By Linda Eroke
The Association of Senior Civil Servants of Nigeria (ASCSN) has vowed to join other affiliates of the Trade Union Congress (TUC) and the Nigeria Labour Congress (NLC) to down tools following the decision of the National Assembly to move wages and other labour issues from the Exclusive Legislative List to the Concurrent List under the current review of the 1999 Constitution.
In a statement issued in Lagos on Wednesday and signed by its National President, Mr. Bobboi Bala Kaigama, and the Secretary-General, Mr. Alade Bashir Lawal, the union called for the total resistance of the move by the federal lawmakers to further impoverish Nigerian workers by outlawing the meagre national minimum mage through the back door.
It stated: “We urge the trade union movement, the civil society groups, religious leaders, royal fathers, and other well-meaning Nigerians to prevail on the National Assembly to reverse its decision to decentralise wages in the interest of peace in the country.
“It is surprising that the National Assembly wants to complicate the security challenges in the country by inviting millions of Nigerian workers to take to the streets by its insensitive decision to decentralise wages.”
The ASCSN chieftains lamented that the monthly take home pay of each federal lawmaker is about N30 million, yet they were at pains that Nigerian workers receive N18,000 monthly as the minimum wage which is about $109 per month.
It added that the federal lawmakers are entitled to innumerable allowances such as hardship, furniture, wardrobe, recess, accommodation, utilities, domestic, entertainment, personal assistant, vehicle maintenance, leave, severance allowance, etc.
“It is also on record that the Nigerian federal lawmakers are the highest paid in the world earning more than the President of the United States of America.
“We urge the state assemblies not to join the National Assembly in its war against Nigerian workers. They should therefore retain wages and other related labour issues in the Exclusive Legislative List,” the statement added.
The ASCSN leaders added that apart from their jumbo pay, a Nigerian senator receives N45 million as constituency allowance while a member of the House of Representatives gets N27 million quarterly allocation.
“It is important to note that Nigeria does not belong to political office holders alone but to all Nigerians including workers,” the union emphasised.
ASCSN pointed out that while the salaries of federal lawmakers are centrally fixed by the Revenue Mobilisation, Allocation and Fiscal Commission (RMAFC), they are insisting that state governments should fix the minimum wage so that the governors can pay as low as N5,000 monthly to helpless workers or no salary at all.
“It must be emphasised that all countries of the world have a national minimum wage which must be paid by all employers to their workers.
“Indeed the ILO Convention 131 of 1970, of which Nigeria is a signatory, requires member countries to institute a national minimum wage below which no employer should pay,” the statement added.
The union stated that a national minimum wage applies to both the public and private sectors of the economy and wondered if Nigerian lawmakers want every employer to fix his or her own minimum wage.

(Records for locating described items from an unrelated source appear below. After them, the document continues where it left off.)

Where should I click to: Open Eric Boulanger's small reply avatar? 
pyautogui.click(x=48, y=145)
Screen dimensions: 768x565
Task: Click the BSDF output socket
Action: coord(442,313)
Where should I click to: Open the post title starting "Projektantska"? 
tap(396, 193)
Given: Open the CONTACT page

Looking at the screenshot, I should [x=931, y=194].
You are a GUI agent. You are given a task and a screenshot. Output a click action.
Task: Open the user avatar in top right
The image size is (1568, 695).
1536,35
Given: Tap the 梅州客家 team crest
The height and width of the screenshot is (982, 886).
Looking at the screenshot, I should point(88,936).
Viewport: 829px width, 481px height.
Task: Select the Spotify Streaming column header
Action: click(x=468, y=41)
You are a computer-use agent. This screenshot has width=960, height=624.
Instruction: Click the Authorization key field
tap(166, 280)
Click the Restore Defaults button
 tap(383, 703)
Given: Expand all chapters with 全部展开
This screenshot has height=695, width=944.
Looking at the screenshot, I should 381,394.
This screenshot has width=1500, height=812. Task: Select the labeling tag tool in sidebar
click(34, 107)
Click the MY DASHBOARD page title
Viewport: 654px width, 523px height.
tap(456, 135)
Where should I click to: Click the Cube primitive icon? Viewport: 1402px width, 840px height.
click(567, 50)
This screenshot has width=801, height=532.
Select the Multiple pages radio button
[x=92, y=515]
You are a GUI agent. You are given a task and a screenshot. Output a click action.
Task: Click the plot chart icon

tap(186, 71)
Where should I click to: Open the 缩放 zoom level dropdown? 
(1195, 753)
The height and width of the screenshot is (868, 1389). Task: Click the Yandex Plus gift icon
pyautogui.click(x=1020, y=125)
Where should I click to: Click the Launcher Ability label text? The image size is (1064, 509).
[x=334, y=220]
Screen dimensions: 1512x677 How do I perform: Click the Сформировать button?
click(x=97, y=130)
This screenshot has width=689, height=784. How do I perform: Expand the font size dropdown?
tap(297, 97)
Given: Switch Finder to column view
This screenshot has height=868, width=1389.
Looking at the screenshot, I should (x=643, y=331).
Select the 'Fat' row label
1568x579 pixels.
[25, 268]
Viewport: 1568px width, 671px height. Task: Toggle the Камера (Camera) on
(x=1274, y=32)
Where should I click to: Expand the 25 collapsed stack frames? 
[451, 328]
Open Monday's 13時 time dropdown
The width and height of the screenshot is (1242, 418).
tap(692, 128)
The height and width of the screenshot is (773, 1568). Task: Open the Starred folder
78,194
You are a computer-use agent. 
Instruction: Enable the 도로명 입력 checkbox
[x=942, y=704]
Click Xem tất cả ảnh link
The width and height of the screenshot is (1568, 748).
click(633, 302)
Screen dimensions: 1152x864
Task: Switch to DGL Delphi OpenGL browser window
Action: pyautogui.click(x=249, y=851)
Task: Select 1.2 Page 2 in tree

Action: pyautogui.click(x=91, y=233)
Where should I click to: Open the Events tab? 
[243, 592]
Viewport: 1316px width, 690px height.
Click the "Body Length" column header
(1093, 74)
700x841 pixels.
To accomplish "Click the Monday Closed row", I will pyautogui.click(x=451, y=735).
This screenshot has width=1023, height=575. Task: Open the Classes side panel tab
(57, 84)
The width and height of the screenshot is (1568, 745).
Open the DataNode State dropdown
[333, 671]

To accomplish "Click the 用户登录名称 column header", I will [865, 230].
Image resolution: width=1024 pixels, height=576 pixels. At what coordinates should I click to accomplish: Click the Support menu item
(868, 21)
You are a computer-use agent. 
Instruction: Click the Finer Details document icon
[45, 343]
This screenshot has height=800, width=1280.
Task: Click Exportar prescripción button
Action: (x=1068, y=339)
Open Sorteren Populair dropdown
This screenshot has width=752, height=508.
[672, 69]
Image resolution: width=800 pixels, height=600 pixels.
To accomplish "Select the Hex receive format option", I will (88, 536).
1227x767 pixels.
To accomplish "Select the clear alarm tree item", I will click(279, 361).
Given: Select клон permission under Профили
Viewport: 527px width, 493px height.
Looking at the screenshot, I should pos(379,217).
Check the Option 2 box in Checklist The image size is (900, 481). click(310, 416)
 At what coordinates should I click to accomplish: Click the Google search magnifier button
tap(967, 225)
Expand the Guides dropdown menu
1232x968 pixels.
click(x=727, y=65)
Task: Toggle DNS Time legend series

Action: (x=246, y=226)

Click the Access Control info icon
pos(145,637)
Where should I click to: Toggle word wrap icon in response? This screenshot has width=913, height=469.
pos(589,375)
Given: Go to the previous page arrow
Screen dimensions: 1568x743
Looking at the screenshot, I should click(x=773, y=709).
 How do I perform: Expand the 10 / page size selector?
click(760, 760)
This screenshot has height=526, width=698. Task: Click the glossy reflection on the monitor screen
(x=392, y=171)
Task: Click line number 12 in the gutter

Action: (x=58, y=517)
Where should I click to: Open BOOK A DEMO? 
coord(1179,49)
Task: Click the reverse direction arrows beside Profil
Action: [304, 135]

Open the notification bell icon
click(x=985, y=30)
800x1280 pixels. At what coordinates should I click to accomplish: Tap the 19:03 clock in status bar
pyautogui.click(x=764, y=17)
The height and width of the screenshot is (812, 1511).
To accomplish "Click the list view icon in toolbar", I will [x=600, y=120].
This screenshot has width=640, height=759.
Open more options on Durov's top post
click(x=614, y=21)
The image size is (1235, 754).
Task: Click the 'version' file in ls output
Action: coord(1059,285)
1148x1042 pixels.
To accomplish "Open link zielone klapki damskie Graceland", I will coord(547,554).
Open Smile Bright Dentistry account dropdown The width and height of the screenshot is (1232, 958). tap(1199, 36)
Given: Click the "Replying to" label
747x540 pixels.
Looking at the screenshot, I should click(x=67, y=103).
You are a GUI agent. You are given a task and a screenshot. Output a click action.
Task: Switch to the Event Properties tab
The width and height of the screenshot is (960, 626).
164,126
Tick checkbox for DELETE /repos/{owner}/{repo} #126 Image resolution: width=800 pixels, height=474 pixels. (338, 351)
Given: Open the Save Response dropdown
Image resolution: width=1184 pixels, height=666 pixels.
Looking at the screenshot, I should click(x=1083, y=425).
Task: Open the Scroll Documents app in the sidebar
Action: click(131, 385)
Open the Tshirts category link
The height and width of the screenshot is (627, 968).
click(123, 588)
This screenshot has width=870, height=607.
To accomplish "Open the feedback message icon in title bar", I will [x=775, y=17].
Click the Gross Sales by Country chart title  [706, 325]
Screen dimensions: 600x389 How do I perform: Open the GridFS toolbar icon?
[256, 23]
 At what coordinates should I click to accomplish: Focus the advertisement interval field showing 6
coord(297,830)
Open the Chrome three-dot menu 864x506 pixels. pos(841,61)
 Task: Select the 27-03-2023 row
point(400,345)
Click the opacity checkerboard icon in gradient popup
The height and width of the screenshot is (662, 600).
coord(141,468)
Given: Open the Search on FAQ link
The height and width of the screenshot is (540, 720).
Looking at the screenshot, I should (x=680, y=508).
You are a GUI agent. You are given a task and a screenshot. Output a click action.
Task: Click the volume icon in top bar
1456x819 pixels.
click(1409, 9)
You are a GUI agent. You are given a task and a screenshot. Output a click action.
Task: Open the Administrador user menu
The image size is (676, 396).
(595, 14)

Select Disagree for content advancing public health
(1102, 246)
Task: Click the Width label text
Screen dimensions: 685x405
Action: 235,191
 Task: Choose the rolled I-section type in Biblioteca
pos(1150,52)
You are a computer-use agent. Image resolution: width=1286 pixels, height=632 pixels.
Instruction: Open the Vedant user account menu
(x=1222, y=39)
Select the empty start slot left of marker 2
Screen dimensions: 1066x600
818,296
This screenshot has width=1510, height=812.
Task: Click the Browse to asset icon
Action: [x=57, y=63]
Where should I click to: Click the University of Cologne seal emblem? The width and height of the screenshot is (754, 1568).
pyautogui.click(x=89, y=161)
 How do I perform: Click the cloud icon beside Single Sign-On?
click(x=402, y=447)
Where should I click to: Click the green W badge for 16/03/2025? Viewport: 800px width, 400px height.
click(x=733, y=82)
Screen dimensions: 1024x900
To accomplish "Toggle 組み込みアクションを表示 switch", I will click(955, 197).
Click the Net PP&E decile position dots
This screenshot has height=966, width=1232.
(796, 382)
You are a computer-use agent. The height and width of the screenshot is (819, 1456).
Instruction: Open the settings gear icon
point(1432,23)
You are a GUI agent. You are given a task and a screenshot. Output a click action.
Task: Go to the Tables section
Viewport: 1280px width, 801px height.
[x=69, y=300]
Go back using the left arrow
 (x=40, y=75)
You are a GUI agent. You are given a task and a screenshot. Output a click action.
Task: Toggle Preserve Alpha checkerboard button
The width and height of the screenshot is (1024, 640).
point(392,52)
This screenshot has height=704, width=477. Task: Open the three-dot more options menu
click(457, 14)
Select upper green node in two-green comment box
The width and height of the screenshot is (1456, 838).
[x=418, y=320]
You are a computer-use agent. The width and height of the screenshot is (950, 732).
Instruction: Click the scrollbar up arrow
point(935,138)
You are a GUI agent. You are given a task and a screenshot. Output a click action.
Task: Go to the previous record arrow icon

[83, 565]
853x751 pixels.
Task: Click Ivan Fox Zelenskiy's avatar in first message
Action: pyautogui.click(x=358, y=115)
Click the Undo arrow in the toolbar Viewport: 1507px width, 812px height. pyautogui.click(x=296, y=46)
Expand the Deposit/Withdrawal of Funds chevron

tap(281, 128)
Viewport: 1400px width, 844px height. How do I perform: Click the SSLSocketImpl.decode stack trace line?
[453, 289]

It accused the federal lawmakers of being self-centred, adding that they had refused to listen to wise counsel last year because when they tried to remove wages from the Exclusive Legislative List to the Concurrent List, Labour and the House of Representatives rose against it.
“It is therefore baffling that after the National Conference saw the wisdom of retaining wages and other labour issues in the Exclusive Legislative List, the National Assembly has once again decided to heat up the polity and take the country ten steps backwards.
“But this time around it is not going to be business as usual. Labour will mobilise millions of Nigerian workers including other oppressed citizens as well as the international community to resist this negative action of Nigerian federal lawmakers because this country belongs to all of us,” the union vowed.